Much like e-numbers in our food, the technical details surrounding Ethereum’s ERC token standards remain a mystery to the average crypto enthusiast.
But long-term holders should take note because the token standards are key to how smart contracts function, and ultimately determine the long-term scalability of the entire network.
As it stands, the current ERC-20 and ERC-721 tokens on Ethereum both serve specific and essential functions. But now both are in danger of a stark upgrade with the arrival of ERC-1155.
First, let’s take a look at the purpose of the existing tokens, and the niggling problems they present.
These are the ‘vanilla’ tokens of the Ethereum network, made to be uniform, identical, or more precisely – fungible.
A currency is fungible if each of its units is of the same value. So a $10 note will always be worth the same as any other $10 note. No amount of personalization can alter its value.
This is why ERC-20 tokens are used as currency on the Ethereum network – they can be mass produced and distributed with the assurance that each of them will remain the same as any other.
Fungibility is an essential feature of a good currency but comes with certain downsides. Since all coins are the same, none can be personalized or ever be truly ‘owned’ by an individual.
This becomes a problem if you wanted to create a cute-cat trading game, for example. Which leads us on to…
ERC-721 was created to offer a non-fungible alternative to ERC-20, meaning that each token is unique, and can hold a radically different value from any other.
The utility of this token became apparent with the launch of Cryptokitties, where users have unique, personally identifiable collectible cats, each with a different history and value.
ERC-721 has since been adopted as the standard token for deploying digital art or unique collectibles on the blockchain and underpins the recent boom of blockchain-based gaming apps.

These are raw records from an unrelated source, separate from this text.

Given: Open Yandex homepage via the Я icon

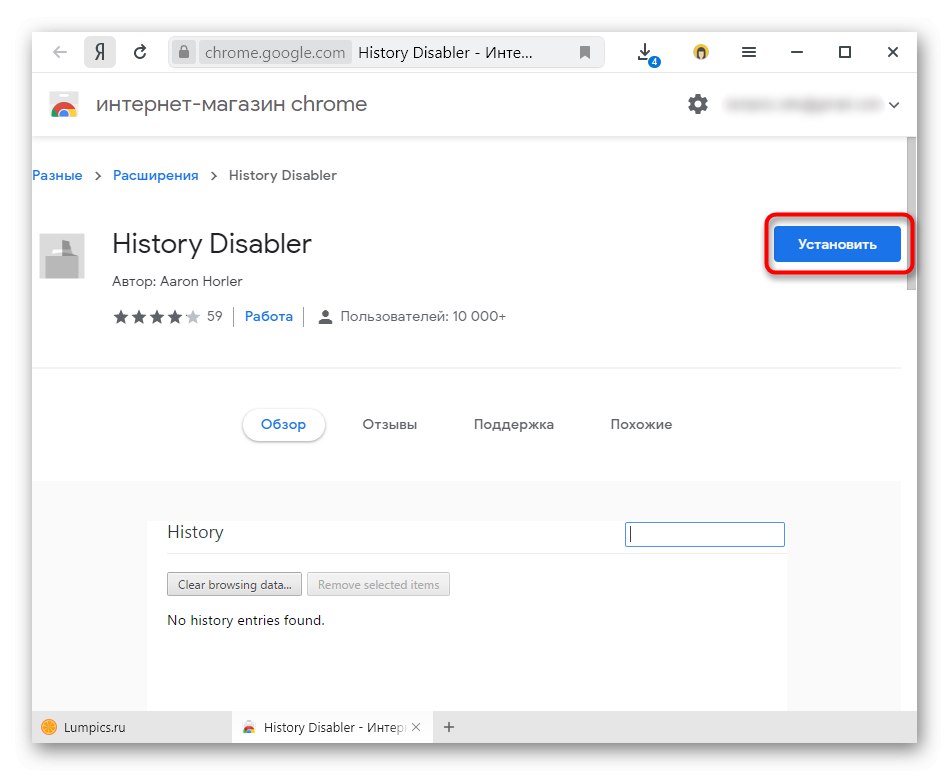Looking at the screenshot, I should click(x=99, y=52).
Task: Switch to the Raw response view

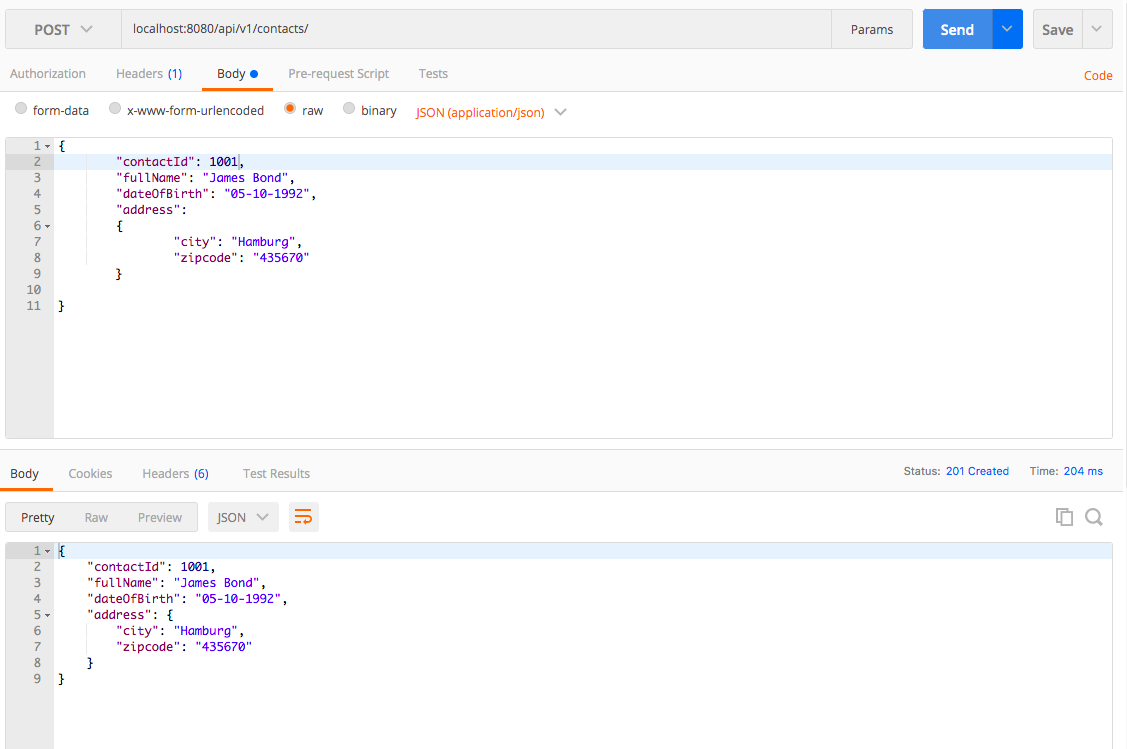Action: (96, 517)
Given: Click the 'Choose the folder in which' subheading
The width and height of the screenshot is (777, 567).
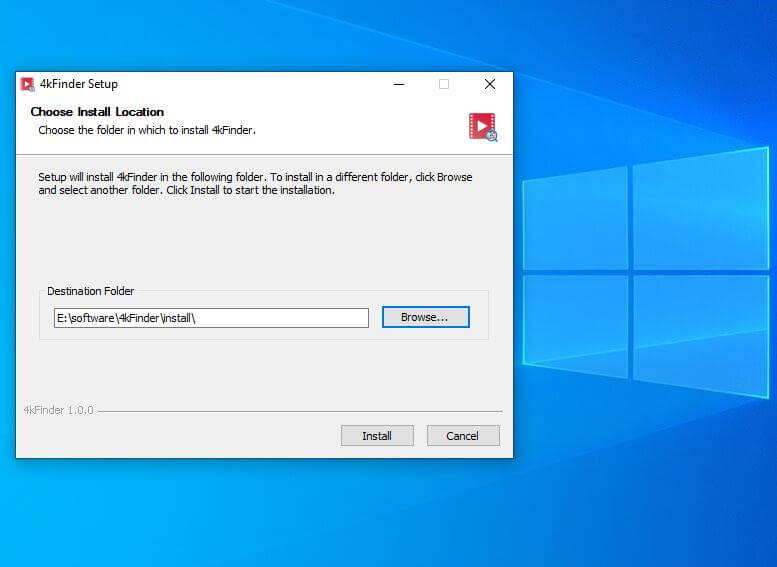Looking at the screenshot, I should 147,130.
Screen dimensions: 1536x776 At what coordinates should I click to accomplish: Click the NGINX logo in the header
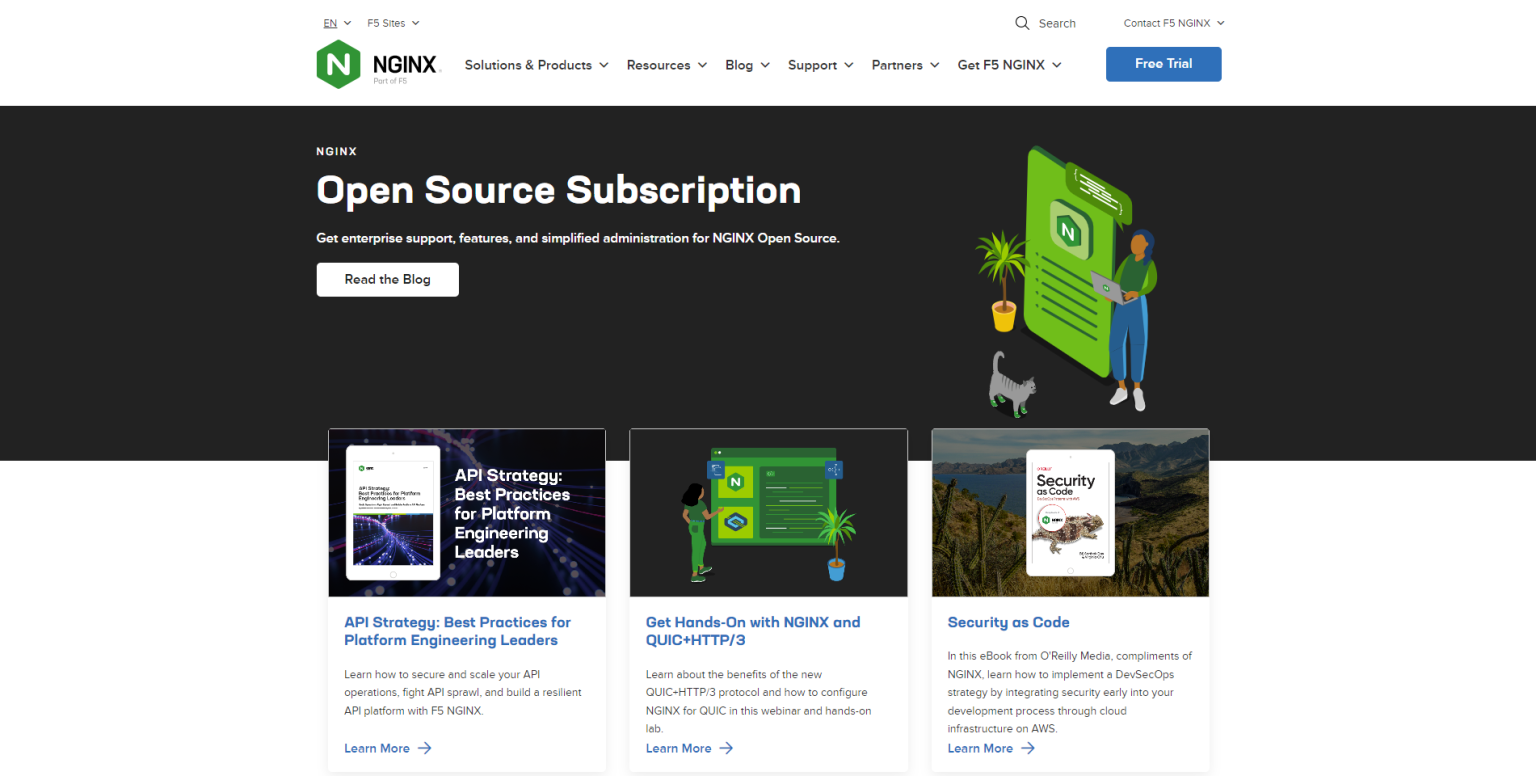pyautogui.click(x=377, y=65)
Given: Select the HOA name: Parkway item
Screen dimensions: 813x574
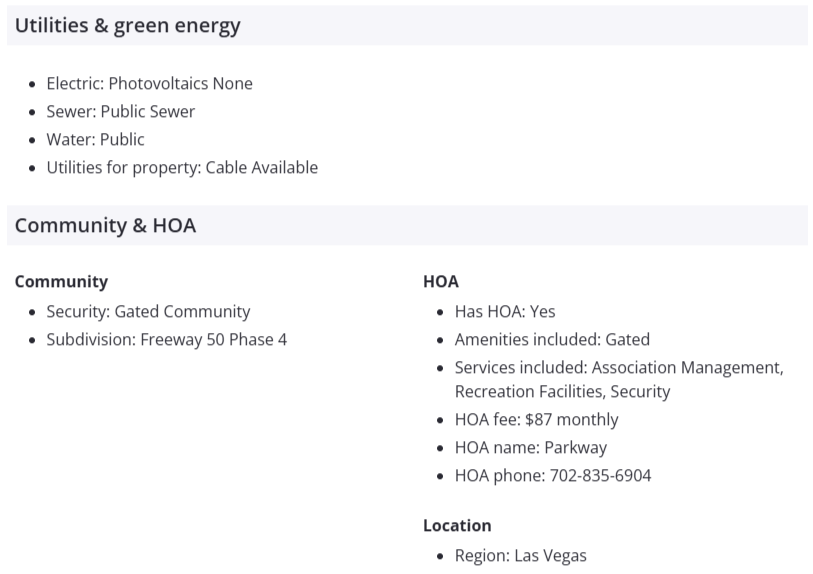Looking at the screenshot, I should [530, 448].
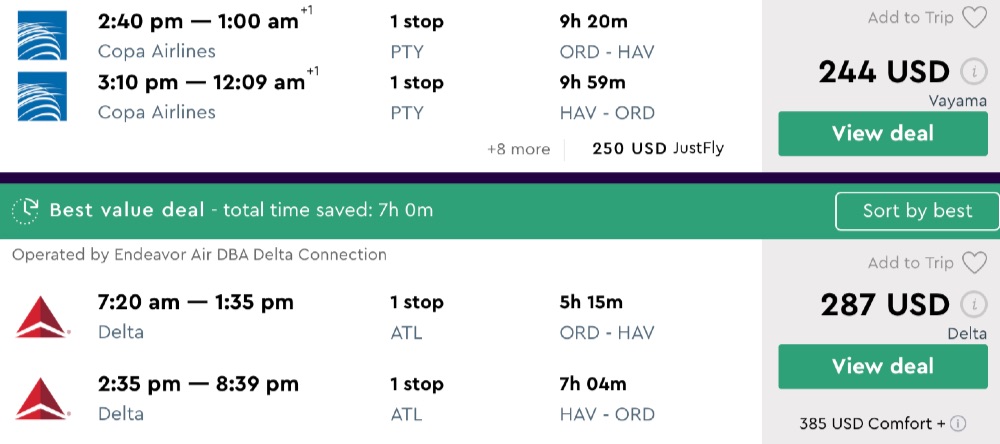Screen dimensions: 1000x444
Task: Click the Sort by best button
Action: [x=917, y=211]
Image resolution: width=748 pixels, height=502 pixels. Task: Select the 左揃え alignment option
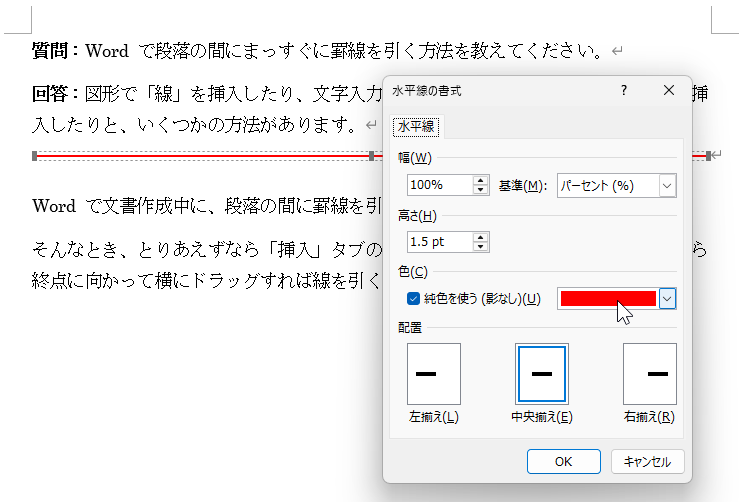click(x=434, y=374)
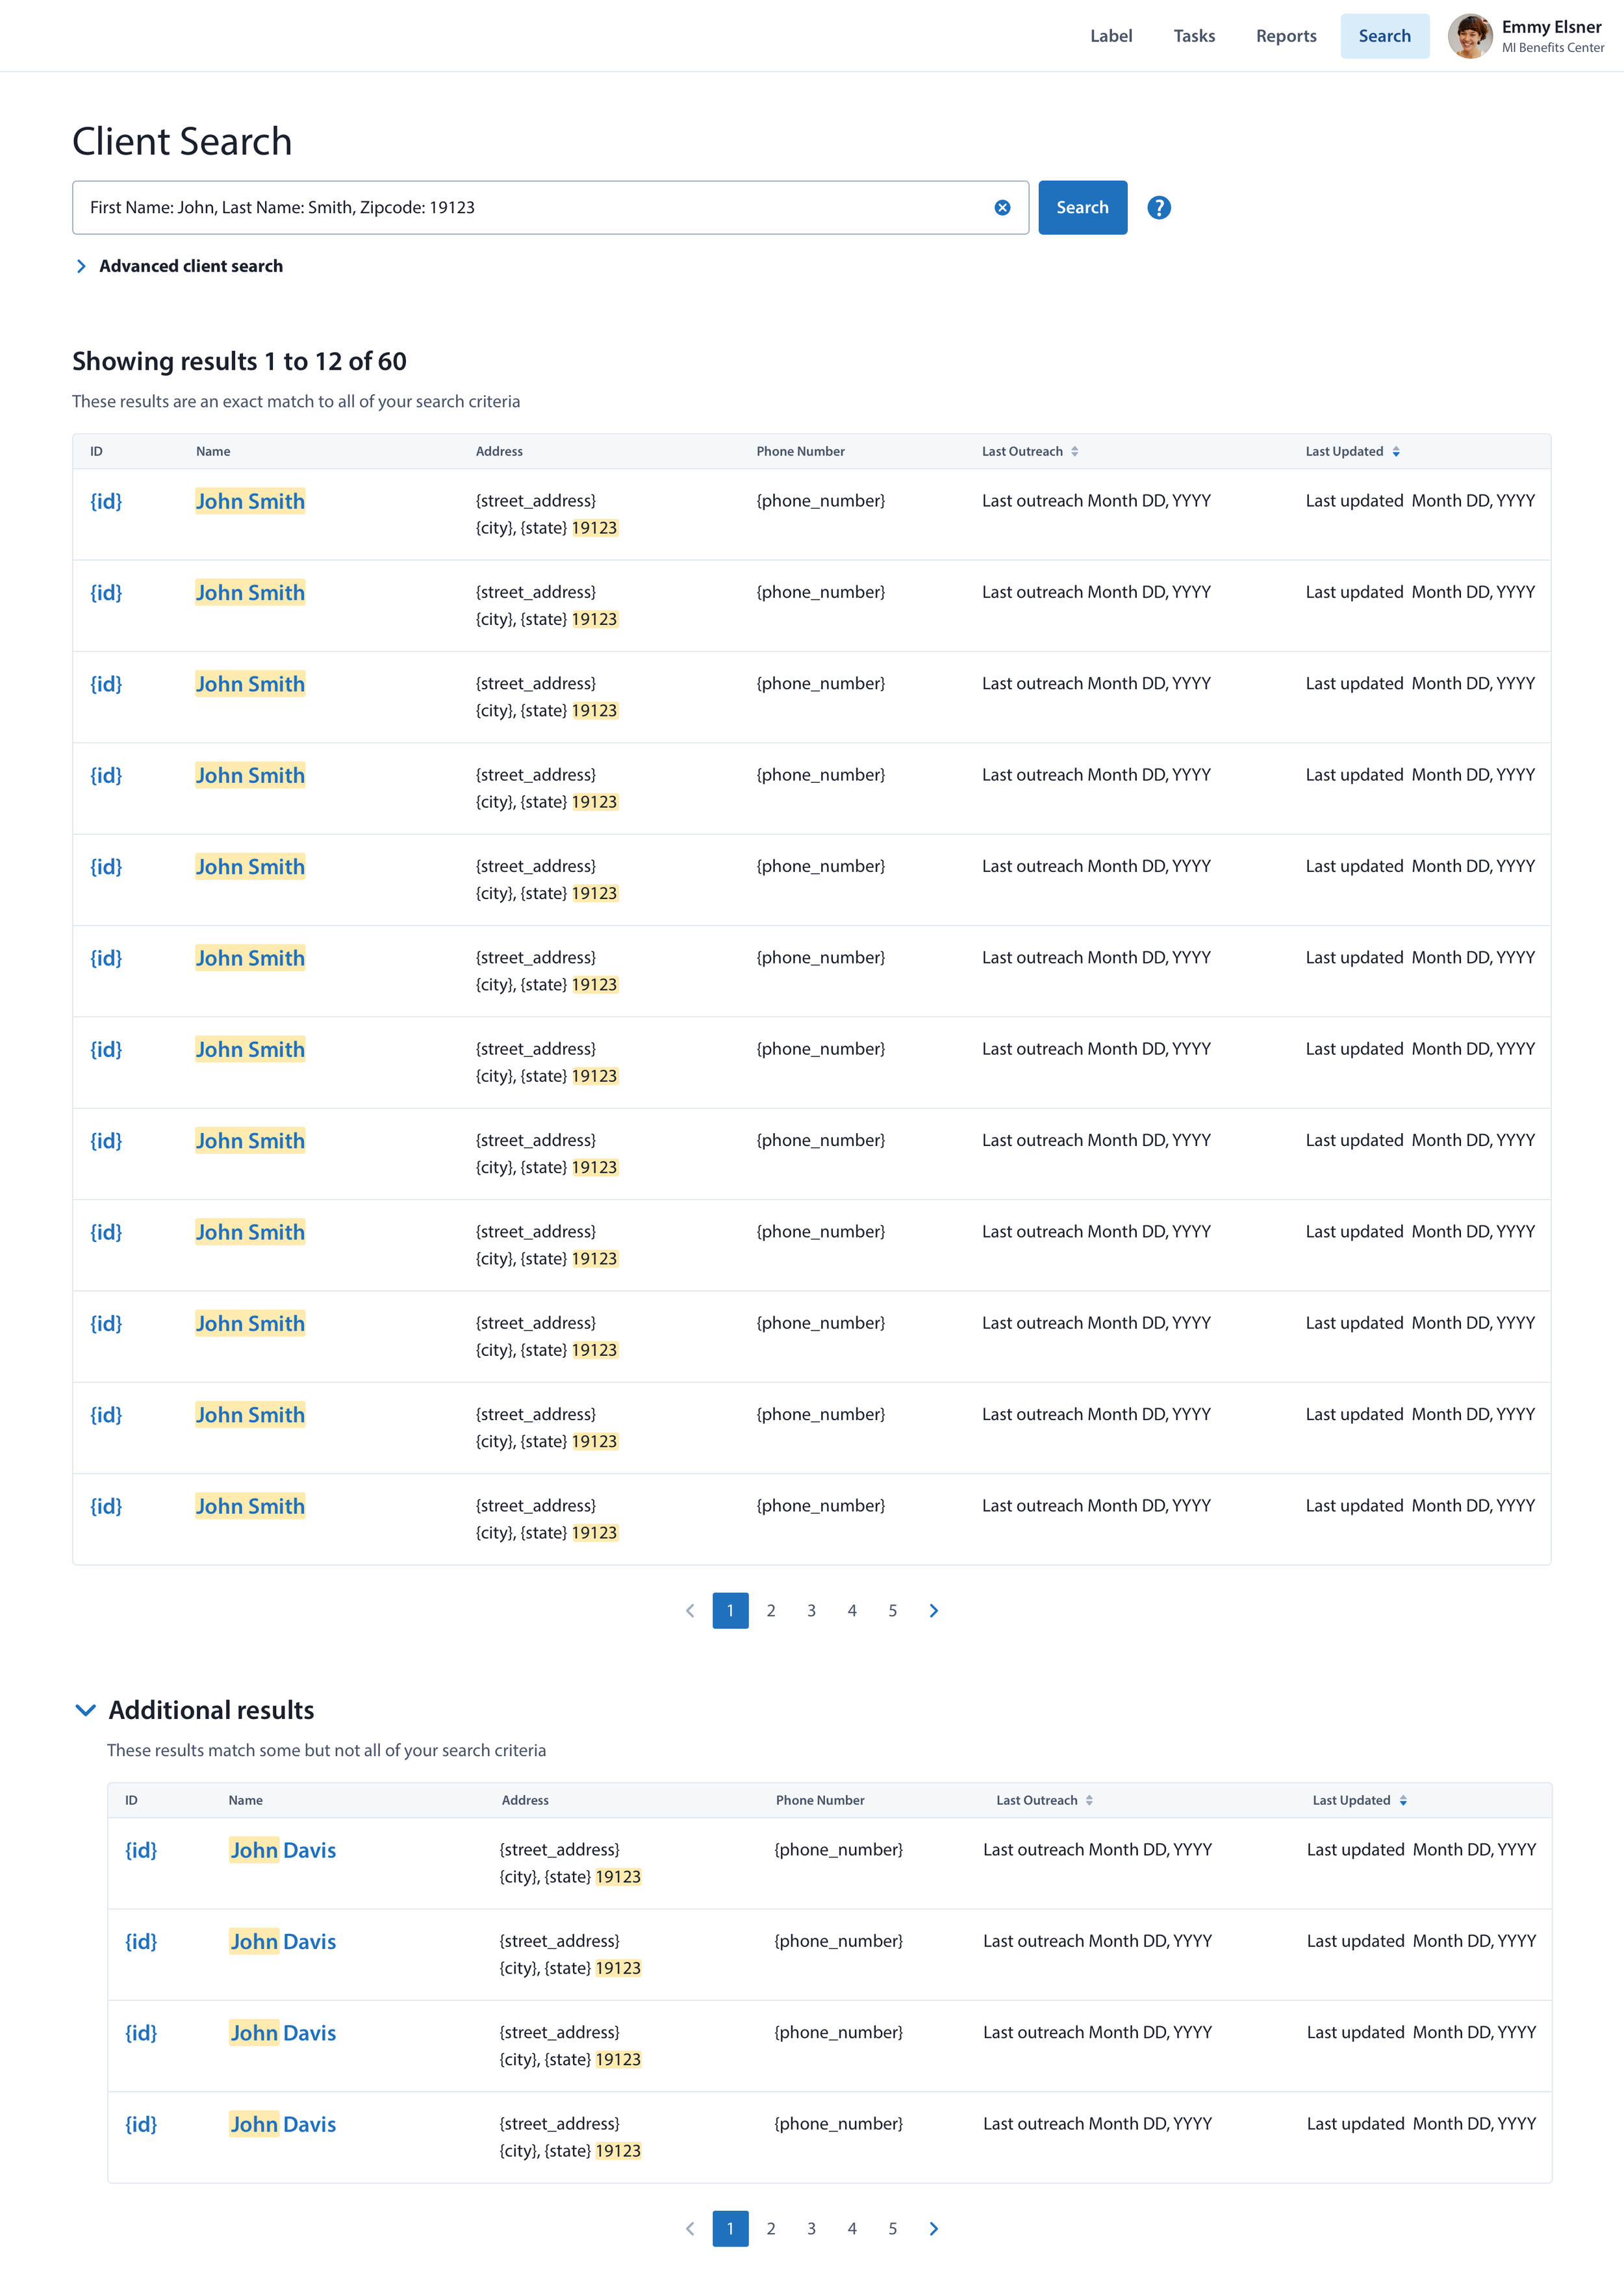Open the Tasks tab
1624x2292 pixels.
click(x=1194, y=36)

The weakness of ERC-721 was evidenced during the Ethereum network slowdown when the Cryptokitties game achieved peak use. In an in-game environment where every item is represented by a unique token, a similarly distinctive transaction must take place for every interaction that occurs.
The code for what would become ERC-721 was suggested by Enjin Coin (ENJ) creator Witek Radomski in 2017, and soon became integrated into the Ethereum network. Now Radomski has come up with the code that might address the problems presented by ERC-721, and it could be the thing that solves Ethereum’s scalability issues.
The highlight feature of ERC-1155 tokens is that they can contain multiple transactions within one, so to speak, all while retaining their uniqueness and individuality.
As Radomski’s Github post states:
“Tokens’ standards like ERC-20 and ERC-721 require a separate contract to be deployed for each fungible or NFT token/collection. This places a lot of redundant bytecode on the Ethereum blockchain and limits certain functionality by the nature of separating each token contract into its own permissioned address.”
Using the game example, instead of sending a new transaction to the blockchain every time an interaction occurs between players, an infinite number of transactions can be stored inside one ERC-1155 token, which is then logged on the blockchain as a single transaction.
Radomski’s Github post continues:
“With the rise of crypto games and platforms like Enjin Coin, game developers may be creating tens of thousands of items, and a new type of token standard is needed to support this.”
Radomski made sure to mention his own platform, but the sentiment applies across the board. Right now, ERC-1155 looks like it could be the token which houses the tens of thousands of items that the growth of blockchain gaming will bring.